James Bondといえば秘密兵器を搭載した「ボンドカー」も話題の一つです。過去のものでは「007 私を愛したスパイ」の潜水艇に変形するLotus Espritなどはかなり大掛かりなものでしたが、今回はAston Martin DB10という、この映画のために作られたコンセプトカーが使用されています。秘密兵器も取り付けられてはいましたが、取ってつけたようなスイッチなどいろいろ問題があり、大活躍とはいかずあっけなく終わります。しかしストーリーにとっては意味のあるシンボル的な存在となっており、これでよいのでしょう。もちろんこの車で派手なカーチェイスも繰り広げられますが、先日観た「ミッション:インポッシブル/ローグ・ネイション」のそれが凄すぎて、それを凌駕するものではありませんでした。
Spectre - Léa Seydoux as Madeleine Swann
もう一つ、James Bond作品に欠かせないものといえばいわゆる「ボンドガール」でしょうか。この作品ではLucia Sciarra役として出演したMonica Bellucciと、Dr. Madeleine Swannを演じたLéa Seydouxの二人がボンドガールということになっているようですが、ほんのチョイ役にすぎないMonicaを「ボンドガール」と呼ぶなんて「過去最高齢のボンドガール」と言って話題作りしたいだけというのが見え見えではないでしょうか。相変わらず綺麗ではありますが、さすがにオバサンですよね。まあ、あのチョイ役にあのMonica Bellucciが出てくるというのもちょっとした驚きではあったのですが。一方のLéaは正真正銘のボンドガールにふさわしい美しさと若さで、しっかり活躍してくれます。私は前作「007 スカイフォール」からMiss Moneypenny役のNaomie Harrisも好きなんですが。

ということで、この作品もやはりJames Bondシリーズ以外の何物でもありませんでしたが、成功を約束されているというより、約束させられている作品なので、製作者らは相当なプレッシャーと戦ってきたことでしょう。私には想像もできないものです。それが十分に労われると良いのですが。
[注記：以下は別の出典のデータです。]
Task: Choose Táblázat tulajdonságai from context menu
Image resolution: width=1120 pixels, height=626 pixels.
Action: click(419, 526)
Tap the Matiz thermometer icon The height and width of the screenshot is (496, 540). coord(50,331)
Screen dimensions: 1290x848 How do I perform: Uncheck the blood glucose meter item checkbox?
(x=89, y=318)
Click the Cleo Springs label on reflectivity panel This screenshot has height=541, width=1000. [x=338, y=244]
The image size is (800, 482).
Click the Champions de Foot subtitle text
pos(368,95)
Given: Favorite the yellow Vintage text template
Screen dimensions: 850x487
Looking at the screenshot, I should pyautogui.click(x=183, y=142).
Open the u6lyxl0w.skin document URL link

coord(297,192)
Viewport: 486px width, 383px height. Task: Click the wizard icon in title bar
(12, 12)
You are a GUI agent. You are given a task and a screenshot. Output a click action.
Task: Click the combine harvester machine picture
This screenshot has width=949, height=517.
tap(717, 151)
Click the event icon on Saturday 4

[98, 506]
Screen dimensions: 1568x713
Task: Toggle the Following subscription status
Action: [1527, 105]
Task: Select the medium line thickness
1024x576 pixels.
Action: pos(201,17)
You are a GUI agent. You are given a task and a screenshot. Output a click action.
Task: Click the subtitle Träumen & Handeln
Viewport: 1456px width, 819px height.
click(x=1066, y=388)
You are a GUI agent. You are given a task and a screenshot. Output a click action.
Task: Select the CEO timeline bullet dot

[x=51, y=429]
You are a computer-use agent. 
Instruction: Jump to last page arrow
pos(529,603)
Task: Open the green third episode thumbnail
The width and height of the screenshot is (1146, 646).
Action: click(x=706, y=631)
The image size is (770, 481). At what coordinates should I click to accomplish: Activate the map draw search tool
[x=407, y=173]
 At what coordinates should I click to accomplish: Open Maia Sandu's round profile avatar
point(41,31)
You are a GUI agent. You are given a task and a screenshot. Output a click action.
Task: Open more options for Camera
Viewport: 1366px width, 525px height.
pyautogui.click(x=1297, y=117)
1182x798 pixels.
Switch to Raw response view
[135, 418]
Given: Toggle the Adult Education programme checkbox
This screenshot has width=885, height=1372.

なお、James Bondの長年の宿敵である悪の組織SPECTREというのはSpecial Executive for Counter-intelligence, Terrorism, Revenge and Extortionの頭字語ということですが、イギリスなので最後がRevenge and Exortionとなっているところがアメリカなら逆になっていたのでしょうね。